La forza silenziosa di una normalità raccontata bene

“Uno come tanti” non è un titolo casuale. È una dichiarazione di intenti. Denny Valentini sceglie di raccontarsi senza maschere, senza costruire un personaggio più grande della vita. Il progetto nasce da vent’anni di esperienze sedimentate e trova un equilibrio narrativo chiaro: amore, paternità, fragilità, terapia. Non c’è ricerca dell’epica, ma della verità.
Brani come “Piccolo Astronauta” mostrano una delicatezza autentica, lontana dalla retorica facile. La dimensione familiare è centrale e diventa il motore emotivo del disco. In “Il mostro” il tono cambia e affronta il tema delle dipendenze con una scrittura diretta, comprensibile, quasi didascalica. Questa scelta rende il messaggio accessibile, ma in alcuni passaggi si percepisce il desiderio di un livello metaforico più profondo che avrebbe potuto dare maggiore stratificazione.

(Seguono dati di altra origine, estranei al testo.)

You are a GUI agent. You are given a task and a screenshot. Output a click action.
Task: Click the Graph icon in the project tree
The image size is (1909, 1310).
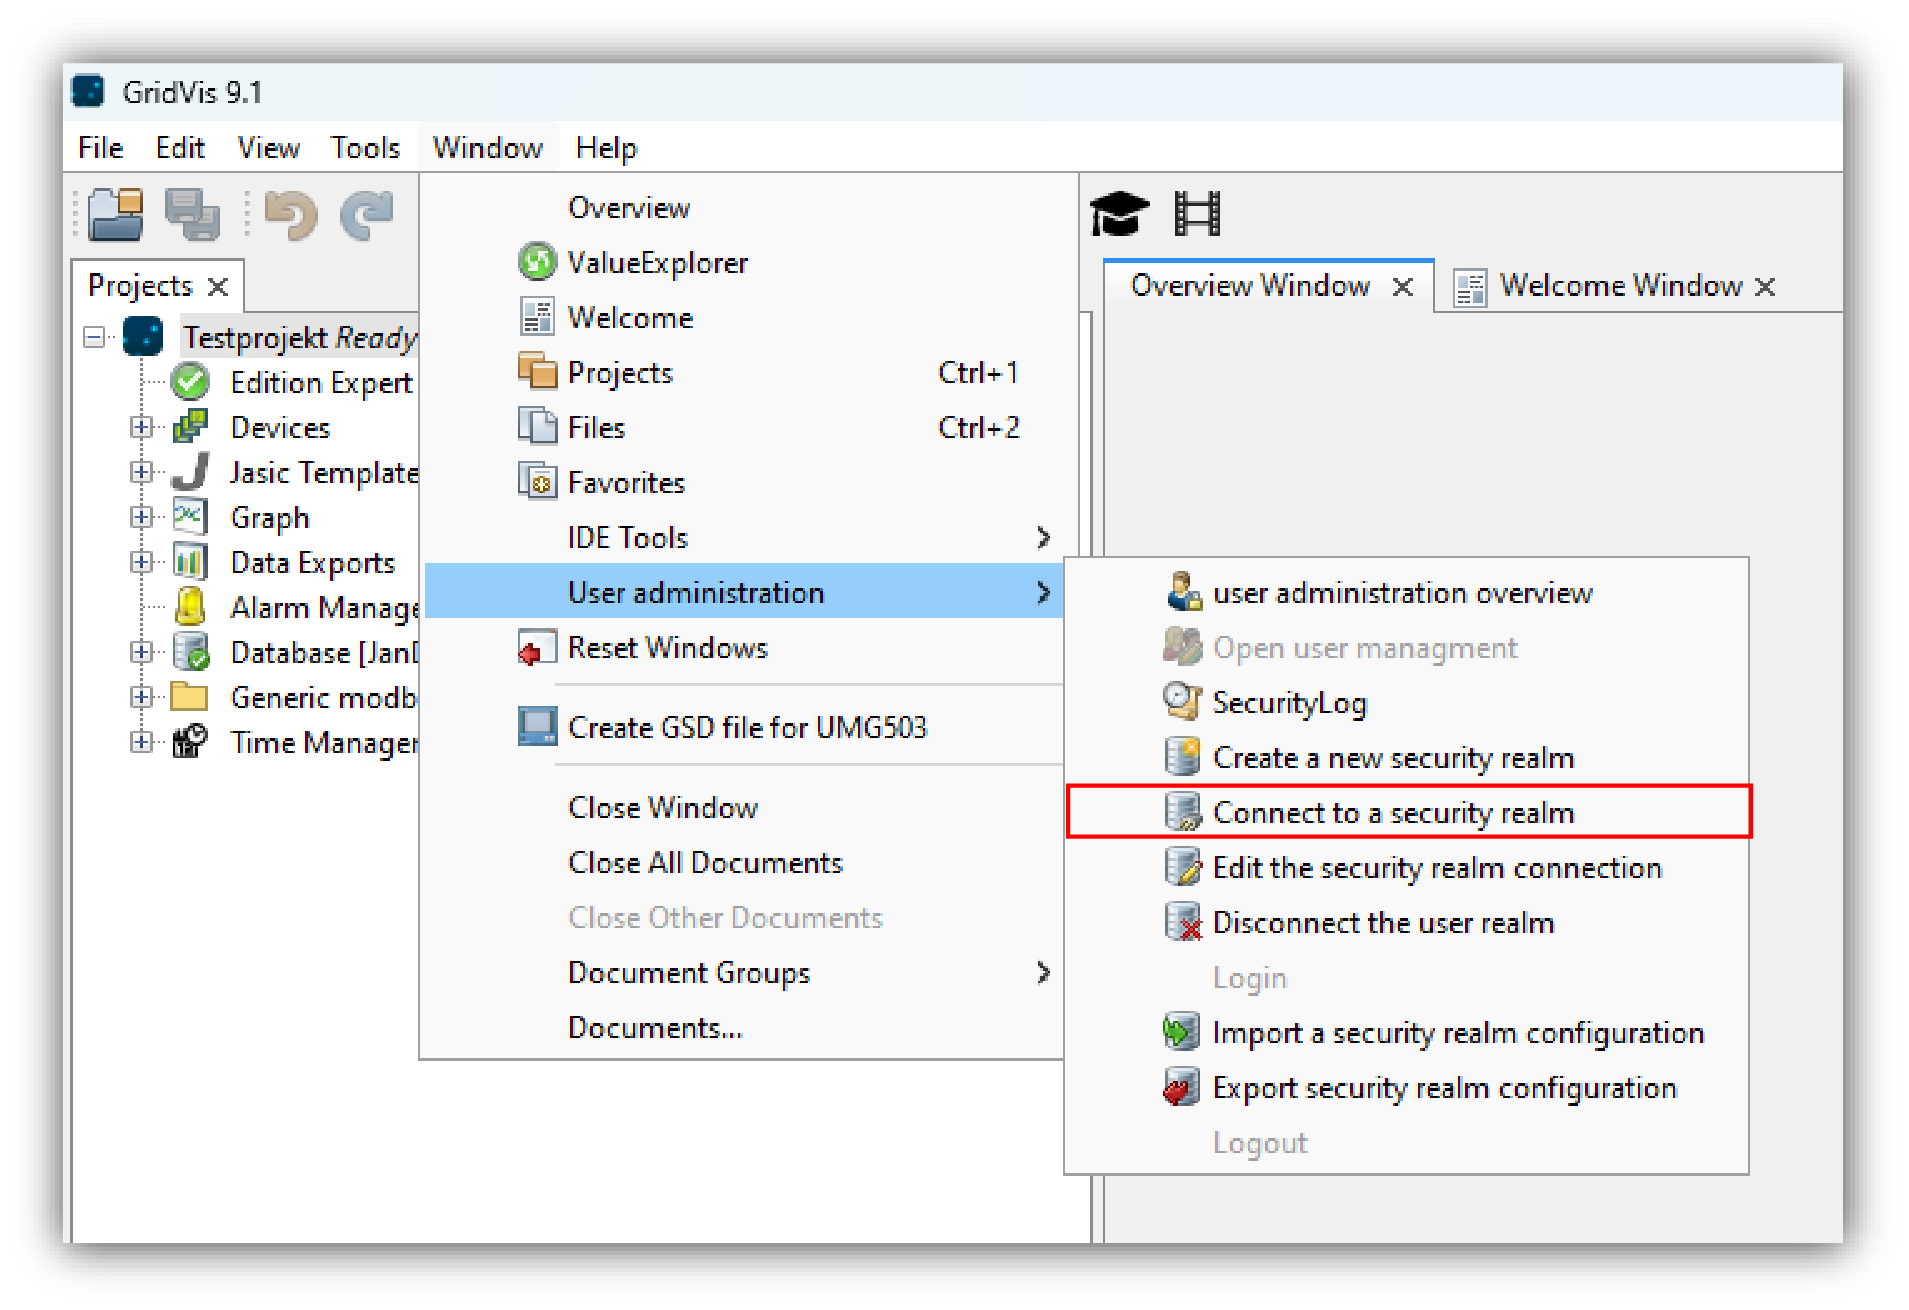point(190,517)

“Loro non sanno” intercetta un nodo generazionale importante: il rapporto con la salute mentale. Qui emerge una consapevolezza che non suona costruita. È un tema vissuto, non osservato dall’esterno. La coerenza tra esperienza personale e scrittura è uno dei punti di forza del lavoro.

Dal punto di vista compositivo, l’album mantiene una struttura lineare. La parola è sempre al centro, senza eccessi produttivi. Questa scelta rafforza l’identità cantautorale ma talvolta limita l’effetto sorpresa. Alcuni brani avrebbero potuto osare qualcosa in più sul piano sonoro o ritmico.

Il filo conduttore resta però solido. “Ricordo ancora l’odore” lavora sulla memoria sensoriale con un’intimità credibile, mentre “Meglio stare da soli” introduce una tensione più ruvida che evita di rendere il disco troppo uniforme.

“Uno come tanti” funziona perché non pretende di essere straordinario. È un album coerente, umano, costruito con sincerità. Non perfetto, ma onesto. E oggi, nella musica d’autore, l’onestà pesa ancora molto.